DIRECTIONS: Update the material from its first line up to and including the line with "Action: point(439,170)", replacing "How do I perform" with "How can I do" and leaving everything else unchanged.

RECORD SET:
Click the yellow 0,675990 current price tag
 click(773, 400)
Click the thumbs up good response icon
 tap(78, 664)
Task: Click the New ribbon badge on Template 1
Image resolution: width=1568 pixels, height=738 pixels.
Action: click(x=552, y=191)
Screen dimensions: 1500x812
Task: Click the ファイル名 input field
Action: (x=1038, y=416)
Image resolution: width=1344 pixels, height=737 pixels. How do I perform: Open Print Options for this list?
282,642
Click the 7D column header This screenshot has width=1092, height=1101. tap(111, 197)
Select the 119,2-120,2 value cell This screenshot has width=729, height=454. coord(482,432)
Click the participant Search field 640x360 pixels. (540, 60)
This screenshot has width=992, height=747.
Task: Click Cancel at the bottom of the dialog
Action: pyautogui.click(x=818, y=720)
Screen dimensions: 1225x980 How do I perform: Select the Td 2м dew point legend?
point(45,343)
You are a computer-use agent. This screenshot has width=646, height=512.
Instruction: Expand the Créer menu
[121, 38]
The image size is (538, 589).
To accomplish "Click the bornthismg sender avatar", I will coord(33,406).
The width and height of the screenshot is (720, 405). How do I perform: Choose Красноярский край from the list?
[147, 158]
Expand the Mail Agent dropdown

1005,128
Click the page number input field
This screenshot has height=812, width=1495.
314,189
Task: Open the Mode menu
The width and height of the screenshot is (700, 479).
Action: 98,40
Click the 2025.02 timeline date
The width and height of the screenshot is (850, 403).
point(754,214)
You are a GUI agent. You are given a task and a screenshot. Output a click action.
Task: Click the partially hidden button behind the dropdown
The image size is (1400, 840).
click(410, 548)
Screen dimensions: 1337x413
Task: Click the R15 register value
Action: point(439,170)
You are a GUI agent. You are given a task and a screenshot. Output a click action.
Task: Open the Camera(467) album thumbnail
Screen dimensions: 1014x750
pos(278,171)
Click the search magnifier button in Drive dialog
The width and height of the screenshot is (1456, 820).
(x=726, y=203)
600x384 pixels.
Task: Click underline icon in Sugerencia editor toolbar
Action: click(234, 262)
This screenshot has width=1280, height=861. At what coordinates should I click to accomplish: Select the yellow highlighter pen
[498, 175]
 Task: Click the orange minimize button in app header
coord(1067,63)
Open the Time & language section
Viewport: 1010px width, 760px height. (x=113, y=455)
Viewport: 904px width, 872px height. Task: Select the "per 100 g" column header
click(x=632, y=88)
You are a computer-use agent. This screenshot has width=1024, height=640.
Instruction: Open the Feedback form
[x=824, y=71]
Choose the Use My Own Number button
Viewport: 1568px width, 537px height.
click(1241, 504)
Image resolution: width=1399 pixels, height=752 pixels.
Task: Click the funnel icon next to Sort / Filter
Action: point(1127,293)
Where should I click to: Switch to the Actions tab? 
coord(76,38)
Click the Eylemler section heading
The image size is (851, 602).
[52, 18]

RESPONSE FOR THIS EXERCISE:
Click the yellow 0,675990 current price tag
 click(773, 400)
Click the thumbs up good response icon
 tap(78, 664)
Task: Click the New ribbon badge on Template 1
Image resolution: width=1568 pixels, height=738 pixels.
Action: click(x=552, y=191)
Screen dimensions: 1500x812
Task: Click the ファイル名 input field
Action: (x=1038, y=416)
Image resolution: width=1344 pixels, height=737 pixels. How can I do: Open Print Options for this list?
282,642
Click the 7D column header This screenshot has width=1092, height=1101. tap(111, 197)
Select the 119,2-120,2 value cell This screenshot has width=729, height=454. coord(482,432)
Click the participant Search field 640x360 pixels. (540, 60)
This screenshot has width=992, height=747.
Task: Click Cancel at the bottom of the dialog
Action: pyautogui.click(x=818, y=720)
Screen dimensions: 1225x980 How can I do: Select the Td 2м dew point legend?
point(45,343)
You are a computer-use agent. This screenshot has width=646, height=512.
Instruction: Expand the Créer menu
[121, 38]
The image size is (538, 589).
To accomplish "Click the bornthismg sender avatar", I will coord(33,406).
The width and height of the screenshot is (720, 405). How can I do: Choose Красноярский край from the list?
[147, 158]
Expand the Mail Agent dropdown

1005,128
Click the page number input field
This screenshot has height=812, width=1495.
314,189
Task: Open the Mode menu
The width and height of the screenshot is (700, 479).
Action: 98,40
Click the 2025.02 timeline date
The width and height of the screenshot is (850, 403).
point(754,214)
You are a GUI agent. You are given a task and a screenshot. Output a click action.
Task: Click the partially hidden button behind the dropdown
The image size is (1400, 840).
click(410, 548)
Screen dimensions: 1337x413
Task: Click the R15 register value
Action: point(439,170)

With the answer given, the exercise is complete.